Dennis Stock press conference.
Wednesday 5 September 2007
When he finished his press conference and descended from the stage at Visa pour l’Image yesterday legendary Magnum photographer Dennis Stock was immediatedly surrounded by a crowd of photographers who wanted to photograph him. It was a scene eerily similar to the paparazzi swarms he had earlier decried. In a frequently passionate interchange with the questioners and the audience, Stock lamented the current state of editorial photography as being dominated by magazines whose publishers prefer sensational celebrity coverage to the sensitive reportage on important issues that was prevalent at the height of his career in the Fifies and Sixties.
Ironically Dennis Stock's best-known image is a “celebrity” photograph, his iconic black and white photo of a young James Dean walking through New York's Times Square on a rainy winter day. But Stock made it clear that his brand of reportage on actors like Dean, Humphrey Bogart and Audrey Hepburn, as well as jazz musicians like Miles Davis, was a far cry from what passes for the genre today. In those days photographers had much freer and more relaxed access to do in-depth reportage. According to Stock, “The paparazzi have screwed it up for everybody. We’re so bored with our … lives that we want to see the most intimate details of other people’s lives, mostly the sensational stuff, and it angers me a great deal.” Stock proposes a solution: “This is what is driving the vulgarity which is taking place in America today and it behooves all of us to change that, to have compassion and to not just look for sensationalism.”
Stock, who got his start as an apprentice to Gjon Mili at Life after winning the magazine’s photo contest for university students, asked how many in the audience were familiar with the work of W. Eugene Smith. “Gene Smith,” he emphatically stated “was America’s greatest photographer. He taught us all how to to the photo essay. If you don't know his work then run to find out about it.” Another American photographer and Smith contemporary, David Douglas Duncan, was in the audience and Dennis Stock affectionately saluted him from the stage. At one point the two old friends got into a brief debate about the effect of the capitalist system on photography which Stock sees as being largely negative. The old friends agreed to disagree, with Stock reminding Duncan that “I still love you.”

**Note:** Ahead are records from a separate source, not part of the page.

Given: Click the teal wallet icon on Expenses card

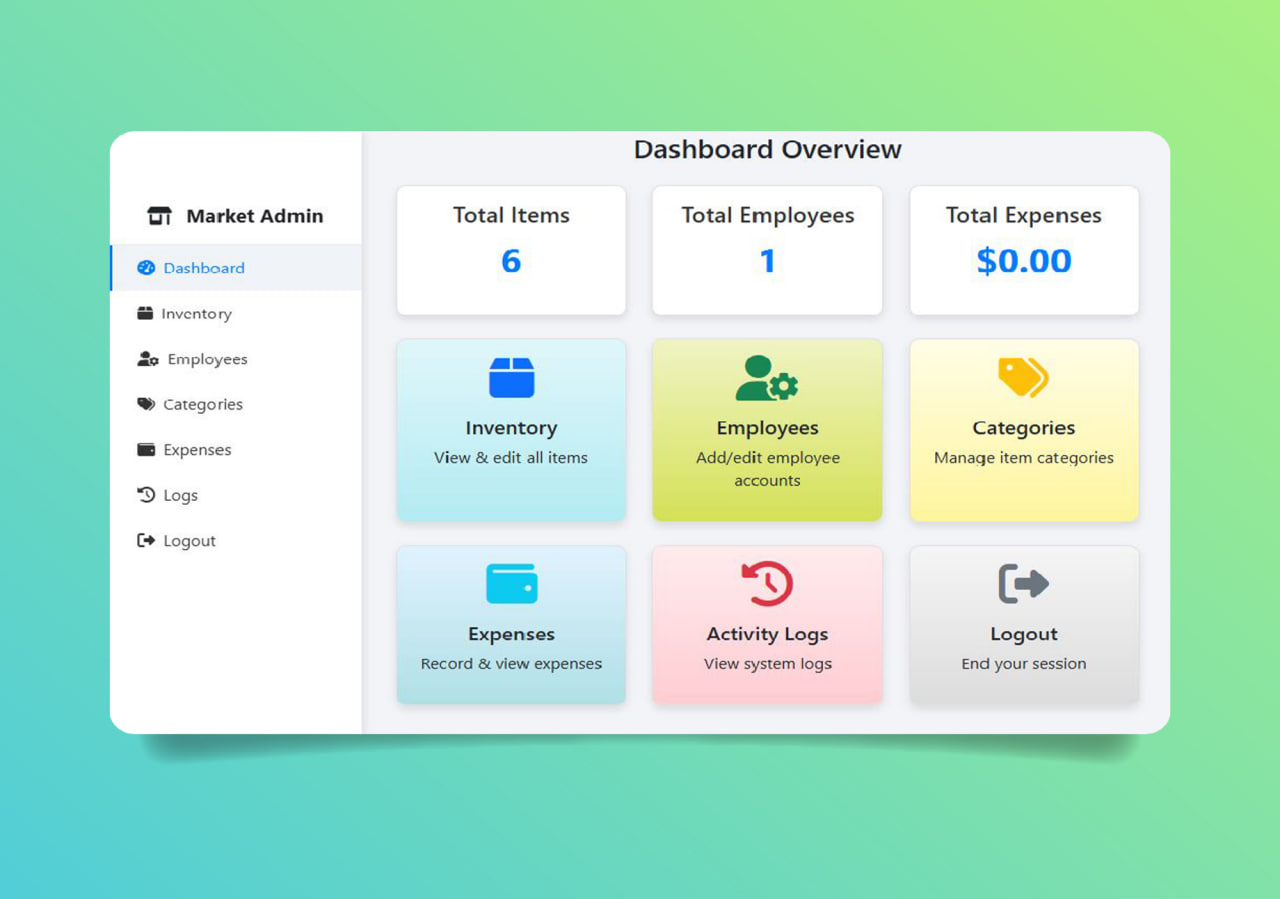Looking at the screenshot, I should click(511, 584).
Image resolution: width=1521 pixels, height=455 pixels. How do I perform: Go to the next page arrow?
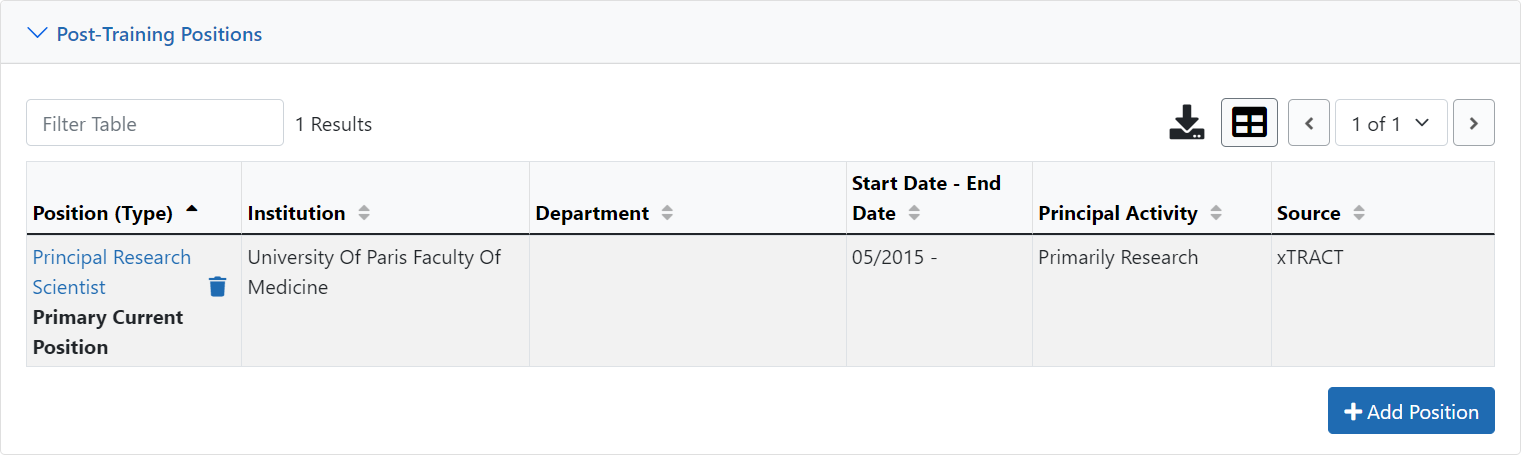point(1473,124)
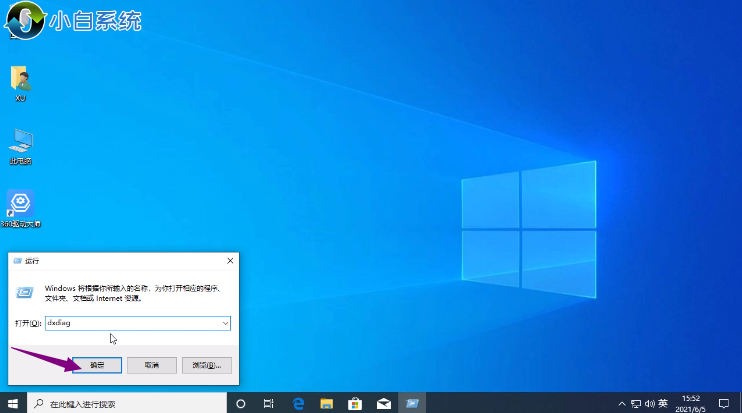Click the 确定 (OK) button in Run dialog
Screen dimensions: 742x413
[97, 365]
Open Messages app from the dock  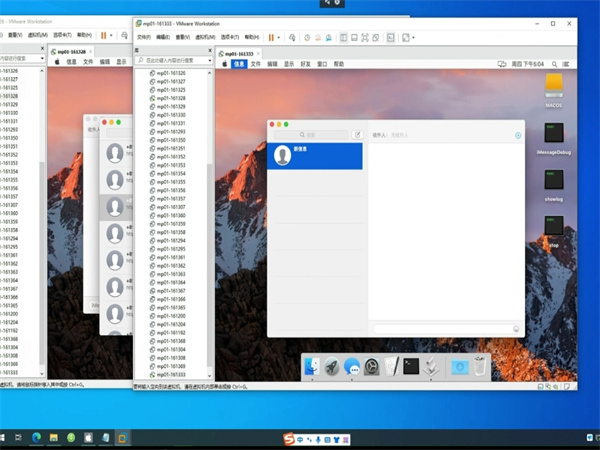352,367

In discussing the current crisis in editorial photography Stock pointed to the internet as a possible solution and the greatest opportunity photographers have ever had. In a somewhat ironic appeal, given his views on capitalism, he exhorted the crowd to “go out and find those millionaires who will support what we do. Photography is a democratic art form and we need to get it back out there to the people where it belongs!”